Le discours en substance est clair : il n’existe pas de vrais gentils dans l’univers de Warhammer 40K. Les descriptions dystopiques qui en sont faites sont “satiriques”, exagérées et justement présentes pour que personne n’aspire à un militarisme exacerbé et au totalitarisme dépeints.

“L’Imperium de l’humanité est un récit édifiant de ce qui pourrait arriver si le pire de la soif de pouvoir et de la xénophobie extrême s’installaient”

La position de l’éditeur semble presque répondre à des traumas comme le tristement célèbre mème “Pepe the Frog” dont l’utilisation avait été complètement kidnappée par l’extrême droite, au grand désarroi de l’auteur originel.

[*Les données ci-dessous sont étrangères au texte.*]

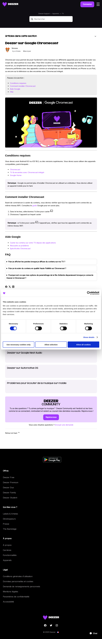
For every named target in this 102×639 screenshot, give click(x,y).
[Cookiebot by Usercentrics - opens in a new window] (88, 293)
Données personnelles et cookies (18, 581)
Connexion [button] (87, 4)
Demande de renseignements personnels (21, 586)
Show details (88, 337)
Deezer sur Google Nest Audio (24, 353)
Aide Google (15, 89)
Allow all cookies (83, 344)
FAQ (11, 92)
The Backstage (9, 529)
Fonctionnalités (10, 555)
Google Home (15, 175)
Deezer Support (44, 13)
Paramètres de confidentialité (16, 596)
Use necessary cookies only (18, 344)
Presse (6, 524)
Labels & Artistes (10, 514)
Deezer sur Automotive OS (22, 368)
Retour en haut (12, 432)
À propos (7, 545)
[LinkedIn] (13, 287)
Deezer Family (9, 492)
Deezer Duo (8, 487)
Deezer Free (8, 477)
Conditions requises (18, 83)
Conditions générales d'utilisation (18, 576)
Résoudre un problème (19, 245)
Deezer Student (10, 497)
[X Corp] (10, 287)
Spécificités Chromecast (20, 248)
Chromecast (15, 169)
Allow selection (50, 344)
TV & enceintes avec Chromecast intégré (27, 172)
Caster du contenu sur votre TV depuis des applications (33, 243)
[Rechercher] (51, 19)
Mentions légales (10, 591)
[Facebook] (6, 287)
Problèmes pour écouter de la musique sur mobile (36, 383)
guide (34, 205)
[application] (92, 633)
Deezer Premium (10, 482)
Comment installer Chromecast (23, 86)
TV (63, 13)
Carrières (7, 550)
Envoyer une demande (64, 425)
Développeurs (9, 519)
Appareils (55, 13)
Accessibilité (8, 601)
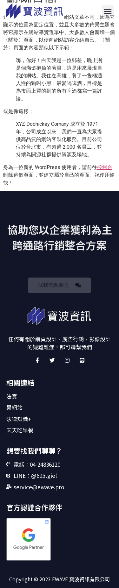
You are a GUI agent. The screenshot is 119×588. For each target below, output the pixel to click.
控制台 (104, 167)
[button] (108, 11)
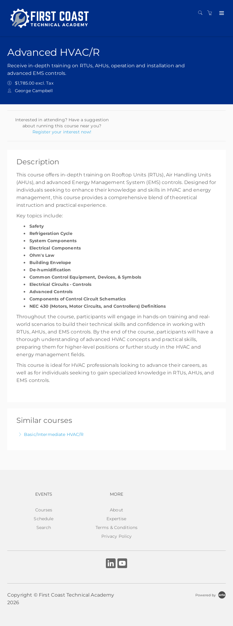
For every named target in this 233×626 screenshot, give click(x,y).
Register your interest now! (62, 132)
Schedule (43, 518)
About (116, 510)
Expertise (116, 518)
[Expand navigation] (221, 13)
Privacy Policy (116, 536)
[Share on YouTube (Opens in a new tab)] (122, 564)
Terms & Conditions (117, 527)
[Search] (202, 13)
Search (43, 527)
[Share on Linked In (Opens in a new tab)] (111, 564)
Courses (43, 510)
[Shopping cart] (211, 13)
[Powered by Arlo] (210, 595)
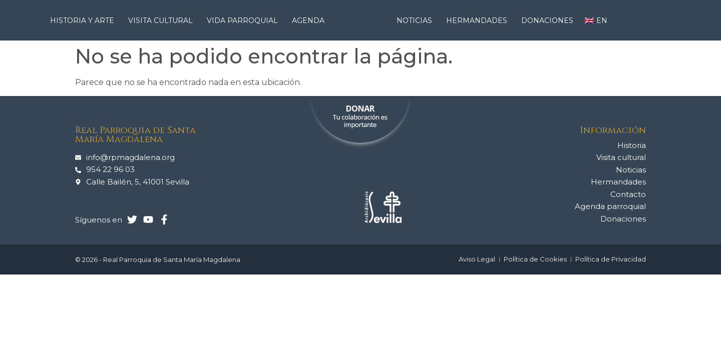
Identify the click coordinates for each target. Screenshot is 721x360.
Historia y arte (84, 21)
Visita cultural (163, 21)
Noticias (417, 21)
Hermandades (479, 21)
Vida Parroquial (245, 21)
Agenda (308, 20)
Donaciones (547, 20)
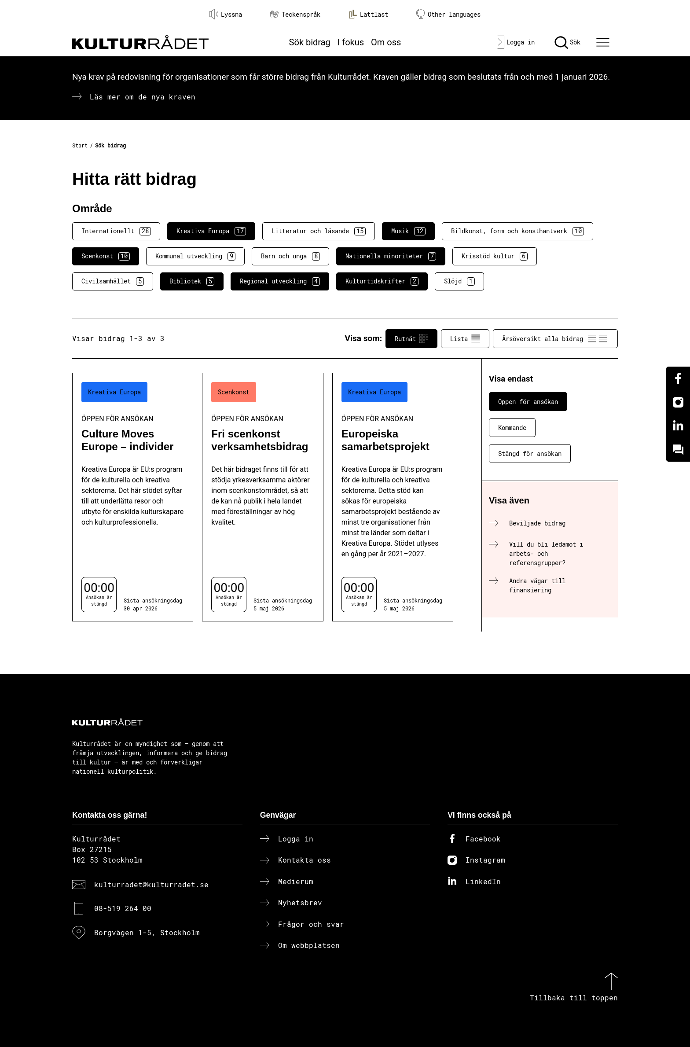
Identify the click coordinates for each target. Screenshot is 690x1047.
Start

Vers une plus grande diversité de représentation

Games Workshop ne veut pas agir que par ses mots. Comme l’explique le game designer Ian Williams à nos confrères de Polygon, l’éditeur avait commencé par décrire ses Space Marines comme des chevaliers futuristes, fervents défenseurs de la “lumière” de l’Imperium.

Ce n’est qu’après plusieurs rééditions, qu’une iconographie plus moderne, mais également plus militariste et moderne, apparaîtra — plus proche du SWAT que du Templier.

Aujourd’hui, l’éditeur souhaite proposer une plus grande variété de représentations, que ce soit par leur genre ou leur couleur de peau, notamment lorsque cela concerne des “humains”, aussi monstrueux puissent-ils être.

Mais les changements passeront aussi dans de nouveaux ajouts à l’univers étendu et à toute sa mythologie. L’idée la plus importante est d’ajouter de nouvelles factions humaines afin que l’Imperium, un régime tyrannique et génocidaire, ne soit pas vu comme la seule “solution” pour que l’humanité survive.